This article was originally published by the The Daily Californian and is reposted here with permission.
The U.S. Department of Justice is seeking new applicants to research how colleges experiment with methods of responding to campus sexual assault cases.
The department’s National Institute of Justice, alongside the Office on Violence Against Women and Office of Justice Programs, is opening applications nationwide and will provide a grant for researchers to examine the handling of campus sexual assault complaints. The justice institute hopes to shed light on newer, more promising methods of addressing sexual assault on college campuses, the proposal said.
The program comes in response to the April 2014 White House Task Force Report to Protect Students From Sexual Assault, which advocated improved understanding of campus sexual assault investigations and adjudications on campuses.
In May of last year, the White House released a list of universities, including UC Berkeley and three other California schools, under investigation for possible violations of federal law over the handling of sexual violence and harassment complaints.
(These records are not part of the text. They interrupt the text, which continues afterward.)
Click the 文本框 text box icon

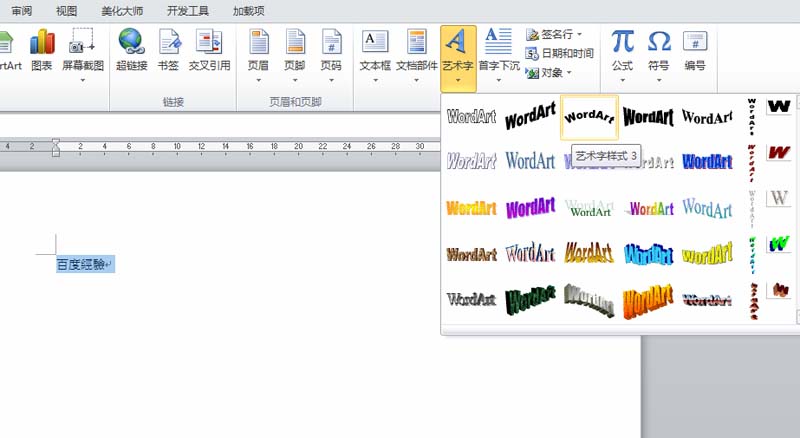point(375,50)
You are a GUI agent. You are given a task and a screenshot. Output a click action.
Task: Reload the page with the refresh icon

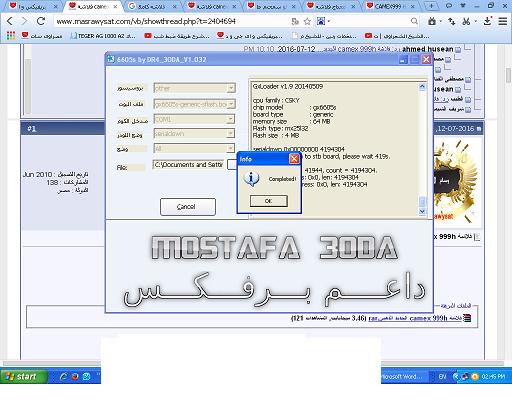[x=41, y=21]
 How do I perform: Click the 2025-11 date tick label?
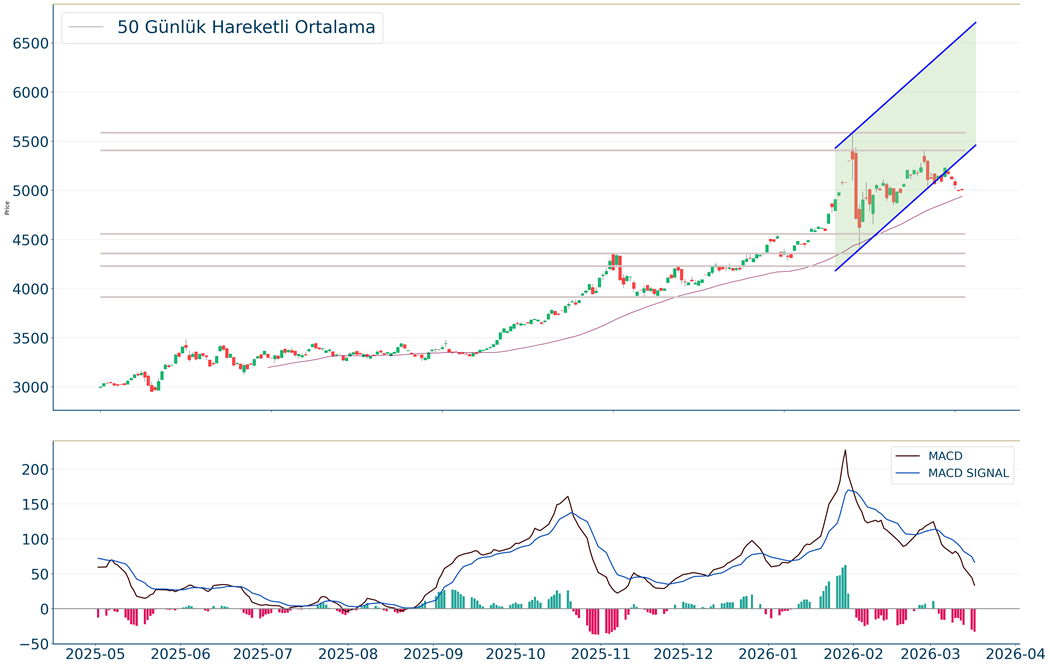point(602,653)
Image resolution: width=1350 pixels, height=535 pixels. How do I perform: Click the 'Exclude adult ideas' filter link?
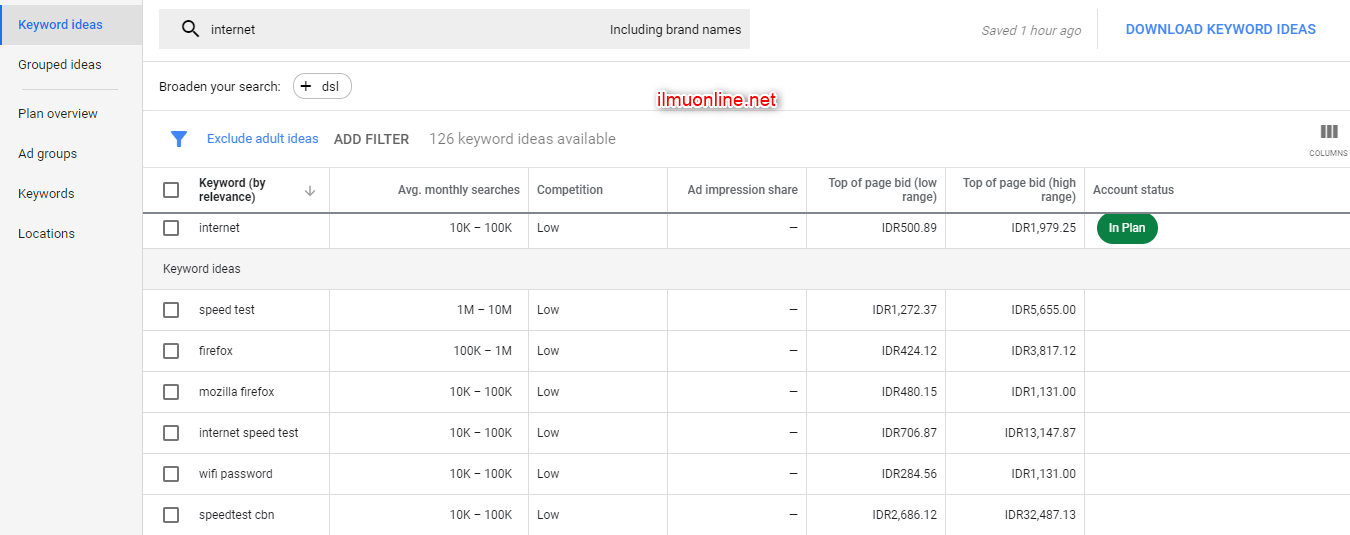coord(262,139)
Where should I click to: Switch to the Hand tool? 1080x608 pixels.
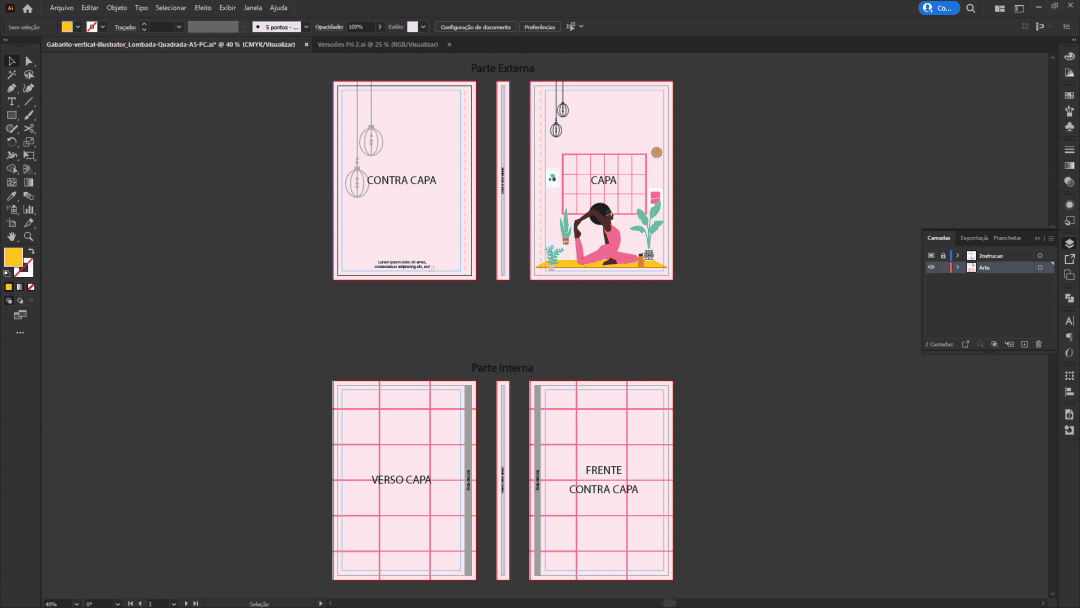pos(12,237)
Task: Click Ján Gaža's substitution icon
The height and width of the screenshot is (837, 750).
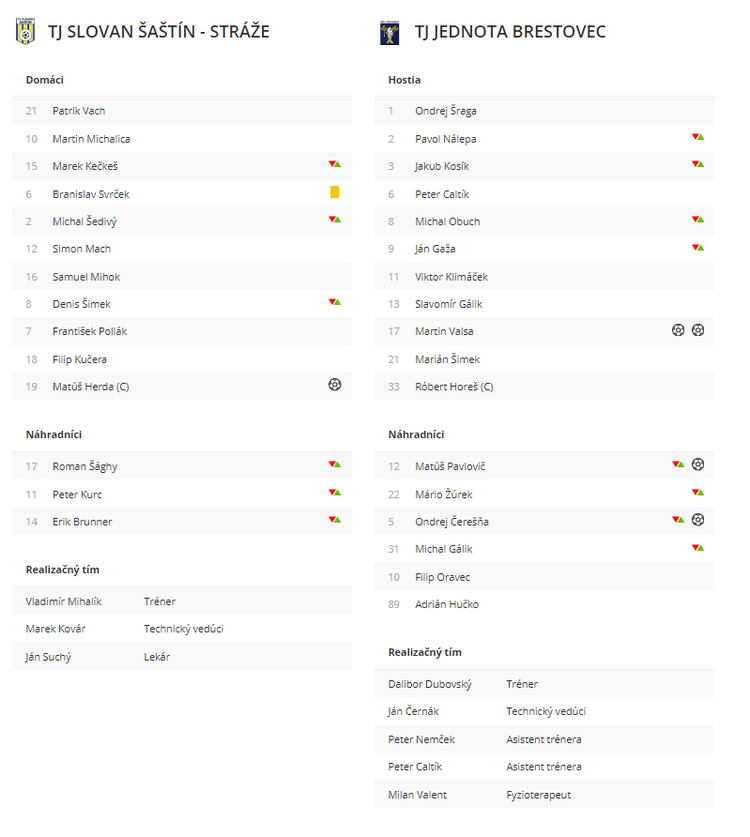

According to the proposal, applicants for the grant must be the entity with primary responsibility for conducting and leading the sexual assault research.
Campus spokesperson Janet Gilmore and UC spokesperson Brooke Converse could not provide information on whether UC Berkeley, or any UC campus, will apply for the grant.
In July, UC President Janet Napolitano assembled a task force on sexual harassment. In September, the task force presented to the UC regents its recommendations, which included the adoption of systemwide investigation and adjudication standards by July 2015.
“There is an ongoing national dialogue on (methods of responding to campus sexual assault complaints) and it’s one of the issues being discussed by … Napolitano’s task force on sexual harassment and sexual violence,” Gilmore said in an email.
ASUC Student Advocate Rishi Ahuja felt that the campus should focus on addressing its own campus policies. He noted that he was not sure what the study could accomplish for the campus and that what is required now is “implementation and strict enforcement of policies.”
Some students, including UC Berkeley junior Meghan Warner, director of the ASUC Sexual Assault Commission, are concerned with the dangers of campuses researching their own statistics.
Warner said she believes that if the campus were allowed to conduct its own research, it might “try to put the campus in a better light.”
“It would be a waste of funding that would not help students,” Warner said.
Nevertheless, others believe that applying for and receiving the grant could potentially supplement Napolitano’s current task force operations.
“The task force is great in theory,” said Aryle Butler, a UC Berkeley senior and member of survivor advocacy organization End Rape On Campus. “But there is currently no mechanism to police those rules — the DOJ grant is a good initiative to analyze our campus more objectively.”
Butler added that, provided the campus decides to apply for and receive the grant, there should be an additional layer of oversight and protection to the research to ensure that statistics are not deflated or inflated.